Este é, por isso, um romance mais sobre a vida do que sobre a morte, de existências que se renovam constantemente, de um “fulgor” que surpreendeu Lídia Jorge: “Interessa-me a batalha humana no seu conjunto, o sentido da vida que se questiona no final, como quando somos adolescentes: De onde venho, para onde vou, quem sou? O que faço aqui no meio da multidão? A Humanidade tem lugar digno no meio do Cosmos ou é um acaso? Estas são as perguntas a que dona Alberti conduz no meio do Hotel Paraíso.”
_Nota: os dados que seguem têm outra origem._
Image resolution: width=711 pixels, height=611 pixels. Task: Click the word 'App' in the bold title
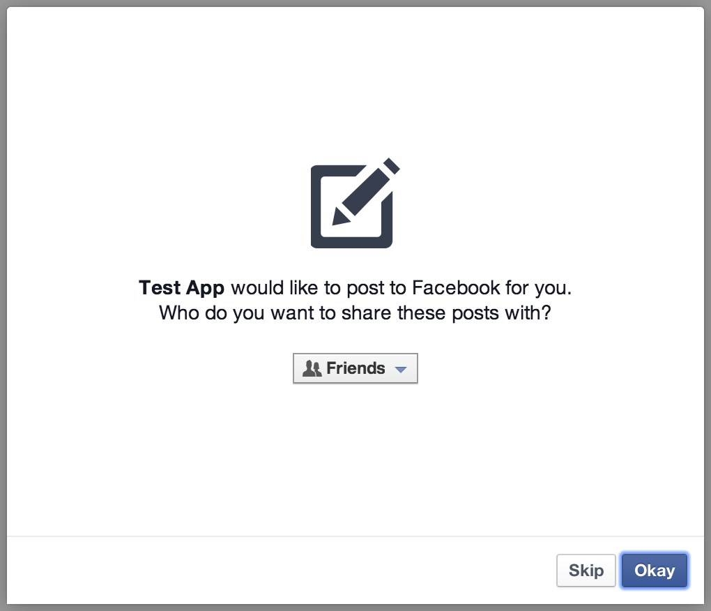click(206, 289)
Misericórdia é, ainda, um romance sobre cuidadores, cuja bondade e atenção, tantas vezes desconhecidas da sociedade, superam em muito qualquer caso negativo que possa chegar aos jornais e às televisões. “Não escrevi para denunciar, muito menos para culpar instituições, mas sim a pensar no embate no íntimo de cada pessoa quando se encontra em situações concentracionárias”, esclarece Lídia. E esse embate também passa pelo diálogo entre uma mãe e uma filha, entre a força e a fragilidade, o passado e o futuro, o que se vive e o que se escreve, o que se sabe e o que se intui. Devolvendo a empatia que Maria dos Remédios pediu a Lídia Jorge que escrevesse, Misericórdia conduz o leitor comovido aonde devíamos estar sempre: na vida que se vive até ao fim.
A leitura de Tolentino
Já nas livrarias, o novo romance de Lídia Jorge (Dom Quixote, 464 págs., €21,90) foi lançado dia 21, na Biblioteca Palácio Galveias, em Lisboa, com apresentação de José Tolentino Mendonça. Na sua intervenção, o cardeal começou por lembrar que Lídia Jorge “perdeu a mãe em abril de 2020, mas talvez perder aqui seja um verbo inadequado, talvez devêssemos dizer que a reencontrou”. E recordou que há “uma literatura inteira que nasce do impacto dessa experiência” de perda/reencontro, de que são exemplos George Simenon ou Annie Ernaux: “É talvez a prova mais difícil para um escritor: transformar em história a própria mãe, a figura mais íntima, aquela que a cada momento foi o princípio de tudo, e conseguir fazê-lo sem omitir nada do que se viveu, nem a pobreza, nem as cicatrizes, nem a violência, arriscando contar e prolongar a força luminosa, a doçura infinita de um incomparável amor.” Para Tolentino Mendonça, Misericórdia é um “extraordinário romance” que nos devolve a “condição humana” e nos leva a uma “meditação sobre o que se vive até ao fim”. E tendo em conta a perda de valor social que os velhos têm na nossa sociedade, “dedicar um romance à ‘misericórdia’ é um ato de insubmissão e coragem cívica”.